Superhero has girlfriend. Superhero’s girlfriend gets murdered. Superhero goes on to have an action movie while sad about it.
Though technically reversed in the last moments with Deadpool’s irreverent use of a time travel machine, again, the fridging still happened. The only influence that Vanessa’s untimely murder has on the plot is the fact that Deadpool is a little bit more suicidal than usual, and he gets to share brief moments of mourning with Cable who lost his family—in between the jokes that Cable and Deadpool are in love, of course.
Vanessa’s death stinks of the writers not knowing what to do with her character anymore. This is a recurring problem especially in action movie franchises, where one movie ends with the hero getting his trophy, his prize of the girl and the happily ever after, only for the sequel writers to have to properly motivate the hero to do some heroing in the next movie.

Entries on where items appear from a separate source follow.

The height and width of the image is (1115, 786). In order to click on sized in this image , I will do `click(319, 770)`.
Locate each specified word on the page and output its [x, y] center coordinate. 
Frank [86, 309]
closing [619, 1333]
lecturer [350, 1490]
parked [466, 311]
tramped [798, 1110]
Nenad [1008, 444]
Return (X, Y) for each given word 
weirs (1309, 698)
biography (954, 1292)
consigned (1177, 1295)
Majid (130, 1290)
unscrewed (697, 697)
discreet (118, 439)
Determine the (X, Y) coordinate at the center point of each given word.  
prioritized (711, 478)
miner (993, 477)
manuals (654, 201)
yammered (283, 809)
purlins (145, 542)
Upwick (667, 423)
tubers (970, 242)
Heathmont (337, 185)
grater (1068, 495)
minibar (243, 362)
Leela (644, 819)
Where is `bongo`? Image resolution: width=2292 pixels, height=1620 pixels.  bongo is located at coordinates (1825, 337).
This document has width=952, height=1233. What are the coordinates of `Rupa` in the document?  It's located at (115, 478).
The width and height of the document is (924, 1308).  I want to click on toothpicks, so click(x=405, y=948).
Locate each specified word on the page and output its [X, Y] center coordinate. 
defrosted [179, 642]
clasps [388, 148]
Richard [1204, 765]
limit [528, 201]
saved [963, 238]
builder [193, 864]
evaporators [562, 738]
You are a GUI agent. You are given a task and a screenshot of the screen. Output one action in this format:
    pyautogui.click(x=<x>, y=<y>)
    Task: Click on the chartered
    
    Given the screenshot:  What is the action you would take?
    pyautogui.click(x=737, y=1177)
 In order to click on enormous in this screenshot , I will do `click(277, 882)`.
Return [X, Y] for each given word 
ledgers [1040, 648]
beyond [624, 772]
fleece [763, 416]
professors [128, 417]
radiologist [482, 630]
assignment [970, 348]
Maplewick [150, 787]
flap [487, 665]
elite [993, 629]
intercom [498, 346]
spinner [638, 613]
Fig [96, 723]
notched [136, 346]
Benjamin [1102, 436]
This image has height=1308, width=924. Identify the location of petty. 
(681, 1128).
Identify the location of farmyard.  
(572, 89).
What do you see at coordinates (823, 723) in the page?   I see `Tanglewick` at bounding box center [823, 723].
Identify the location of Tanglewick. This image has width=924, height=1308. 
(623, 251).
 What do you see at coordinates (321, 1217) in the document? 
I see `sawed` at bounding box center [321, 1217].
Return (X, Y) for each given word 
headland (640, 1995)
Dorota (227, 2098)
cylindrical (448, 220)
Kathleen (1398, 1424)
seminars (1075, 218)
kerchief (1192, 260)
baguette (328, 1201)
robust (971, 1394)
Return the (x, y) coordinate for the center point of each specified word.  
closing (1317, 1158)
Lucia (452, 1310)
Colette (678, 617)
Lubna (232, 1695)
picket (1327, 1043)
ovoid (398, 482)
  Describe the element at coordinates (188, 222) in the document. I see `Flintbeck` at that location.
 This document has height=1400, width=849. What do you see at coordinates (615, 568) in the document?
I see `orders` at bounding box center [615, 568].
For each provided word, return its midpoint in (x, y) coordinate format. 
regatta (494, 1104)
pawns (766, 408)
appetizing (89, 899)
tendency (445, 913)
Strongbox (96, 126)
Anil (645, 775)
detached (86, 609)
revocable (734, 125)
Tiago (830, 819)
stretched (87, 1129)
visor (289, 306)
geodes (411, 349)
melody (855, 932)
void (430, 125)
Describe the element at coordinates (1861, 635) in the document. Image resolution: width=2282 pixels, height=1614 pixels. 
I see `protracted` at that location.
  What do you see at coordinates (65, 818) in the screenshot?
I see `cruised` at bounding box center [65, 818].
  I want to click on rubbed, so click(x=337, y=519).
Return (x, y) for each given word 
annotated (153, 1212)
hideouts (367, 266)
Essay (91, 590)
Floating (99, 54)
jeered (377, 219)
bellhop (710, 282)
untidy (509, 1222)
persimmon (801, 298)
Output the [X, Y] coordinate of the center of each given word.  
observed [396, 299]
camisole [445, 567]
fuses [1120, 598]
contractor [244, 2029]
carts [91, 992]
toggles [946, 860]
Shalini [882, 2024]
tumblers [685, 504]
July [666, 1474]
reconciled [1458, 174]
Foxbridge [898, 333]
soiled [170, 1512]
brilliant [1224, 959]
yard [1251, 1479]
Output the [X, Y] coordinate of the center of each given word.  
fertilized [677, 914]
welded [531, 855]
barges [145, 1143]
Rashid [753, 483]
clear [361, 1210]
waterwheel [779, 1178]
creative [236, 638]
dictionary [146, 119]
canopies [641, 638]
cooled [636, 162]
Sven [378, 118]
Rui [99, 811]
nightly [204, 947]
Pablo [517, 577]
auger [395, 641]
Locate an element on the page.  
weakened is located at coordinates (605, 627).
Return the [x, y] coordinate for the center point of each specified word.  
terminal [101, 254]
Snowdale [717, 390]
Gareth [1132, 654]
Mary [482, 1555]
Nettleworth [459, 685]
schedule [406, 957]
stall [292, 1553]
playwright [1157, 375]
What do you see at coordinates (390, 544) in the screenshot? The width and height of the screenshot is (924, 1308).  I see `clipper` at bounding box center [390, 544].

But, killing off the girlfriend isn’t the only way to motivate the hero or to handle having had a “happy” ending in the last movie. For a superhero example, look at Ant-Man and the Wasp — Hope is brought to more prominence in the sequel, allowed to be her own superhero and take the stage with the titular male hero. In the comics Vanessa is the mutant Copycat who could have been treated in much the same way as the Wasp. Deadpool 2 could have included Vanessa learning her newfound powers, and being introduced as a new member of X-Force, with Wade fluctuating between allowing her to be badass in her own right and the not baseless fear of losing her. Deadpool is, after all, functionally immortal, and here could have been the opportunity to do something about the fridging so prevalent in the industry with a few jokes and callouts that only someone like Deadpool can make.
Any potential future Deadpool movies are now tied up in questions of crossover with the Marvel Cinematic Universe and how to combine the X-Men into existing franchises, and we’re a long way away from anything being confirmed. However, with some troubling indications that Morena Baccarin won’t be returning, more than a few alarm bells are ringing.
Franchises, and especially action movie franchises, have a disappearing woman problem. Think of your Jason Bournes and Mission Impossibles, where all the male side characters get to come back for every sequel, but the female ones are either killed in the first few minutes or suffer from never being mentioned ever again. For comic books and the movies they have spawned, this also holds true. Wolverine gets the girl, but she gets killed in the first few minutes. The Punisher finds half a second’s worth of peace, but nope, she’s been shot now, and he’s back to square one.
The writers instead recycle the old formulas, never seeming to want to explore a happy couple struggling through the plot of the movie together, and the audience loses out on a cool character given the chance to breathe and grow into her own.